Methods Self-completion questionnaires based on the International Study of Asthma and Allergies in Childhood (ISAAC) protocol were provided to school children in Ireland (Republic and Northern Ireland). In the Republic of Ireland, all children in classes largely aged 13–14 years from 30 post-primary schools were selected by random sampling stratified by school size, composition and Health Board in Spring 1995. In Northern Ireland, all children largely aged 13–14 years of age from 26 post-primary schools were selected by random sampling stratified by school type, composition and Education and Library Board in Spring 1996.
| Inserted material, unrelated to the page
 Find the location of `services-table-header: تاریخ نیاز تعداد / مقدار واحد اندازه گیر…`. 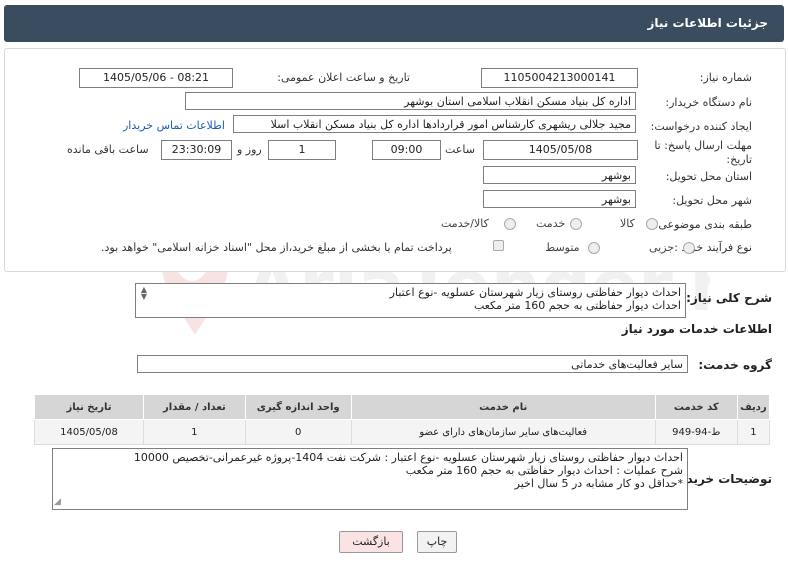

services-table-header: تاریخ نیاز تعداد / مقدار واحد اندازه گیر… is located at coordinates (402, 407).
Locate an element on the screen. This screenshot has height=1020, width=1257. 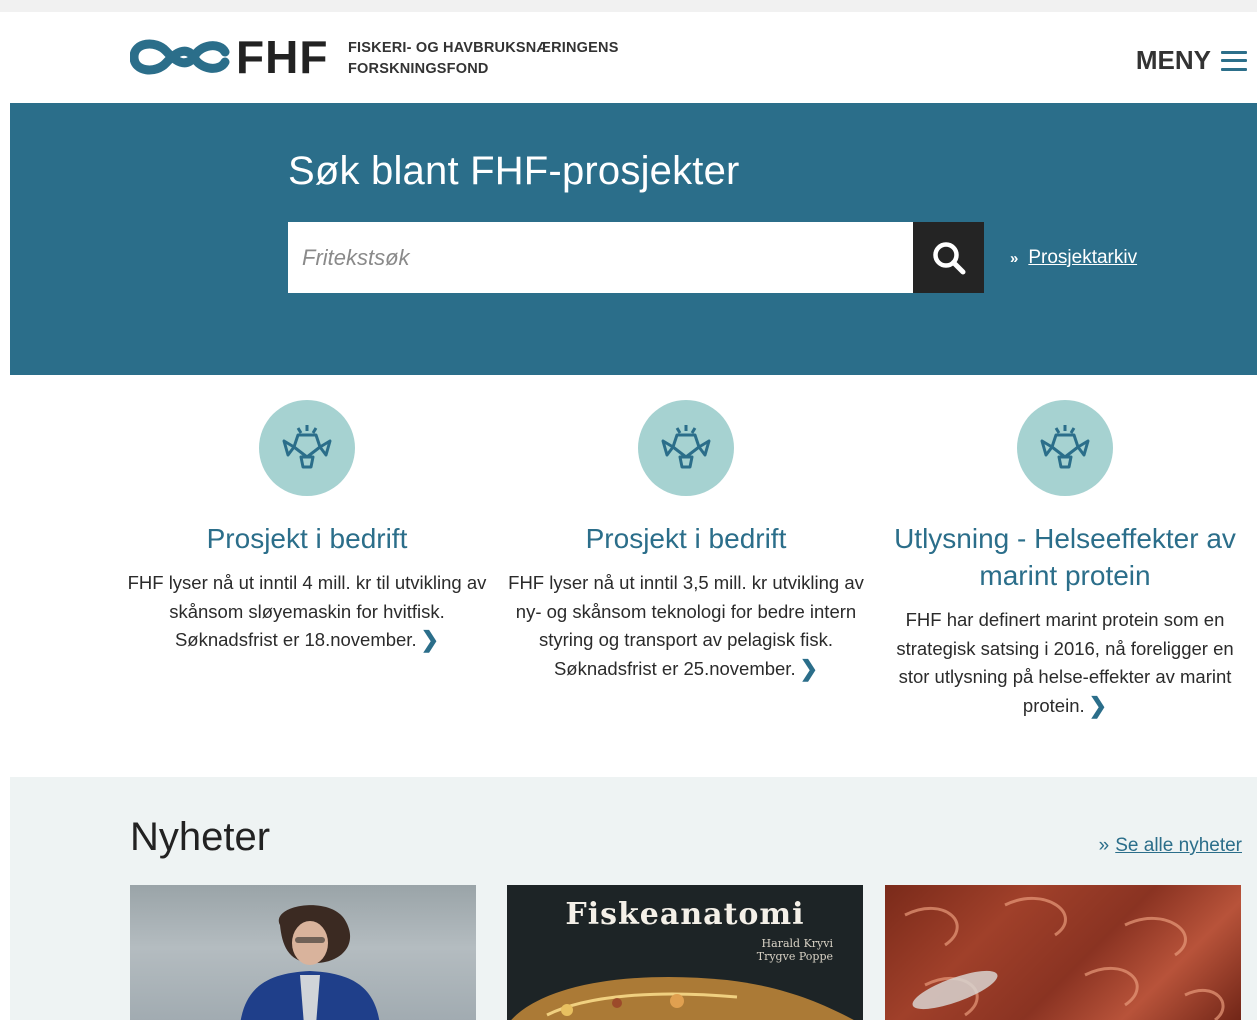
tagline-line-2: FORSKNINGSFOND is located at coordinates (418, 69).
Results Questionnaires were completed by 2364 children from Northern Ireland and 2671 from the Republic, about 90% of those eligible to participate. The prevalences of wheeze at various levels of severity, of diagnosed asthma and of treated wheeze were very similar in Northern Ireland and the Republic of Ireland. A significant proportion of those reporting more severe symptomatology (four or more attacks of wheeze in the past 12 months and/or one or more nights disturbed and/or moderate or greater disruption of daily activities and/or speech restriction due to wheeze) had been neither diagnosed nor treated for asthma (20–37%). To investigate the determinants of the more severe symptomatology of asthma or treated wheeze a series of stepwise multiple regression analyses was performed. A history of atopy, cigarette smoking, the possession of a furry pet other than a dog or cat and age were each independently associated with severe wheeze, whilst atopy, a furry pet (as above) and gender were each independently associated with asthma or treated wheeze.
Conclusions Cigarette smoking is closely associated with the reporting of significant respiratory symptoms together with atopy and exposure to furry pets. Some 20–37% of severe symptoms were neither diagnosed nor treated as asthma.